SET OF TASKS
(A) In the text on the Greek election, how many seats will New Democracy hold in the parliament?
(B) Please carry the text on the Greek election forward with a few sentences that pick up after its final one.

TEXT
>> START

In parliamentary elections closely watched for their implications for the Eurozone, the center-right New Democracy party eked out a small margin of victory over Syriza, a coalition of the far-left. With almost all votes counted, ND garnered 29.7% of the vote, compared with Syriza’s 26.9%. The winning party also gets a 50-seat bonus according to Greek law, giving it 129 seats in the 300-seat parliament. Syriza will hold 71 seats. The close election, and the lack of official polls for the past two weeks in accordance with regulations, had kept global markets on edge. The focus on the results in Greece also pushed to the background yesterday’s legislative victory for France’s Socialist party which followed François Hollande’s win in presidential elections on May 6. President Hollande’s party’s success yesterday will give him additional ammunition to push his agenda involving increased fiscal spending and higher taxes on the wealthy.

>> END

PROVIDED DATA
>> START

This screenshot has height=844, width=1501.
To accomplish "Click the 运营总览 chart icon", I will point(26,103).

>> END
>> START

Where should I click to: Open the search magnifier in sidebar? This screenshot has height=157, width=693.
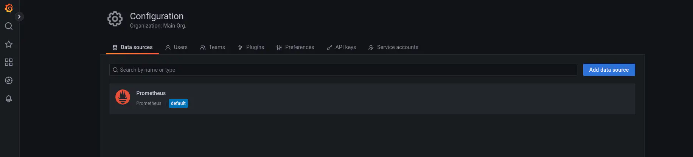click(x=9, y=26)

>> END

OUTPUTS IN ORDER
(A) 129 seats

(B)
ND leader Antonis Samaras supports Greece staying in the Eurozone, but has promised to tweak austerity conditions under which the government receives bailout funds from the European Union, the European Central Bank and the International Monetary Fund (the “troika”). By contrast, Syriza leader Alexis Tsipras would unilaterally “tear up the memorandum” containing the bailout conditions. Mr. Tsipras would also like to keep Greece in the Eurozone, but bets that frightened European leaders – headed by German Chancellor Angela Merkel – would be forced to offer Greece easier terms for the loans since a Greek exit from the Eurozone would impose large losses on the European banking system.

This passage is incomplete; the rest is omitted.